The modular compact pump (MCP) is an innovative new subsea boosting system that aims to address the technical, operational and economic limitations faced by conventional subsea pumps.
Rather than adopting a conventional pump approach of a motor connected to a series of hydraulics, the MCP is based on a radically new pump architecture that consists of a series of integrated motor impellers that co-rotate around a static shaft. Each stage in the pump has its own process lubricated bearings thereby eliminating the need for a topside barrier fluid system. The MCP also utilizes subsea variable speed drives, further reducing the overall topside footprint. The result is a more reliable boosting system that requires less than half the topside infrastructure and with more than two times the power density of a conventional multiphase subsea pump.
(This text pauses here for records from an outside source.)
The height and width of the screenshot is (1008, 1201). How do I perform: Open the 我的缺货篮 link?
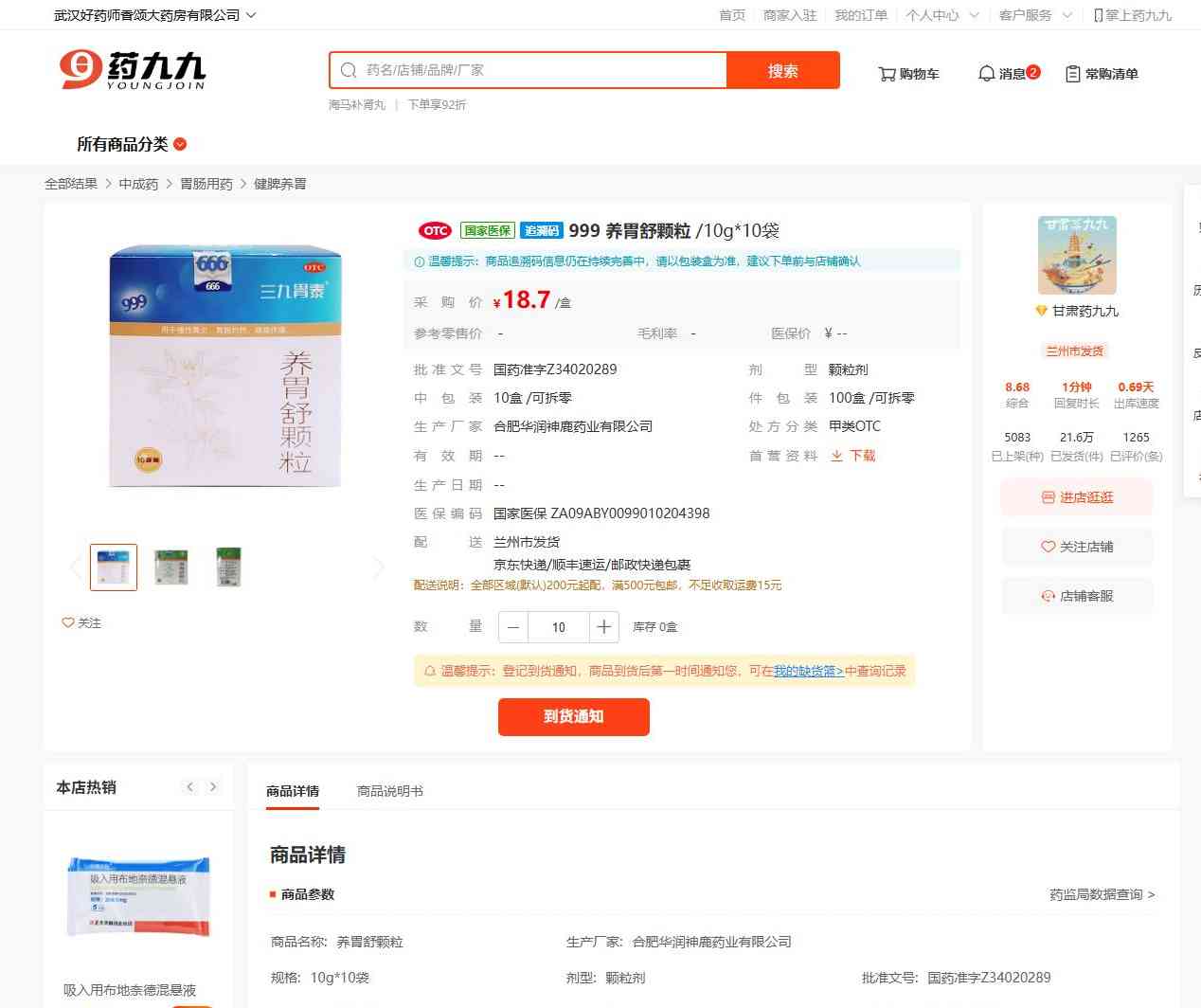click(808, 671)
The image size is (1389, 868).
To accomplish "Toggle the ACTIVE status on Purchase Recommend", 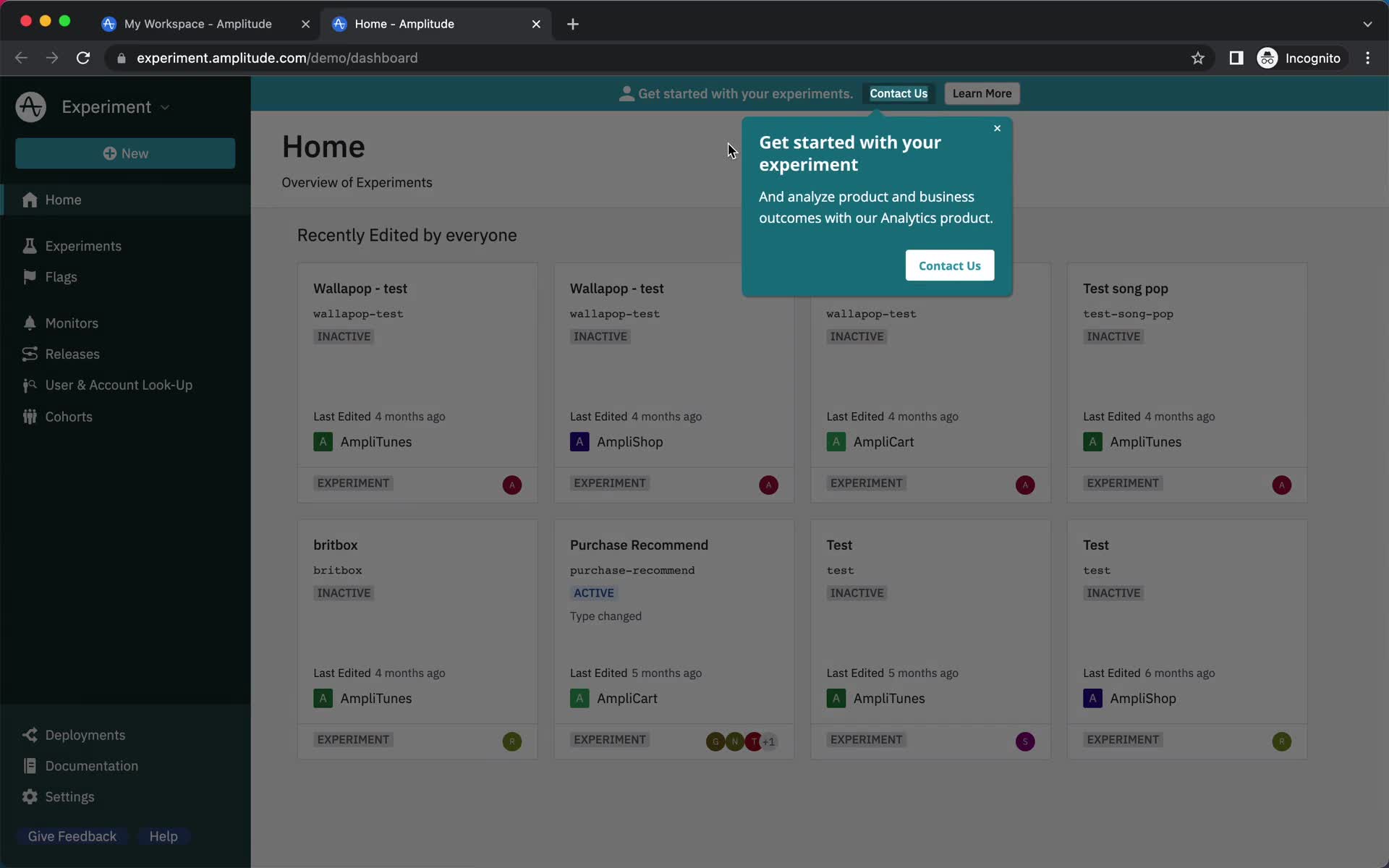I will pos(592,593).
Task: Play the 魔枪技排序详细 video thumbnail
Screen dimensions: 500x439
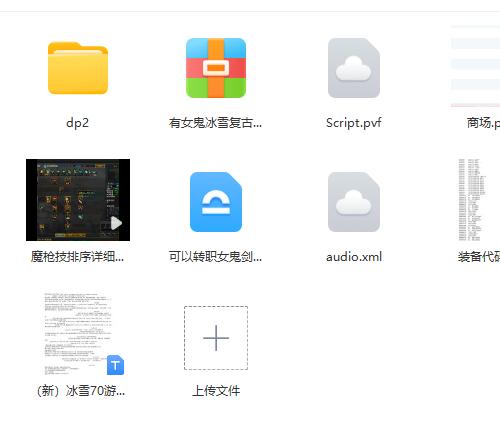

Key features and benefits of the MCP include:
- No barrier fluid system ... eliminating associated cost and operational challenges
- Subsea power supply ... significantly reduced topside footprint and reduced need for topside modifications
- Very high boost ... ultra-long step-outs and deep water applications at lower cost
- Extremely compact ... low cost system configurations such as pump-on-tree, pipeline end manifold or deployment on other existing infrastructure
- Adapts to conditions and changes over life of field ... avoids cost of intervention while maintaining high production at high efficiency with lower CO2 emissions
The MCP concept was borne from a collaboration between GE's Aviation business, Baker Hughes and GE's Global Research Centres.
Baker Hughes is developing the MCP through a Joint Industry Project (JIP) with multiple global operators.
The MCP is considered differentiated and disruptive to conventional subsea pumps and addresses many of their inherent challenges. Moreover, it enables the deployment of an all-electric boosting system as part of an integrated all-electric subsea system which is seen by many operators as the future architecture for subsea developments.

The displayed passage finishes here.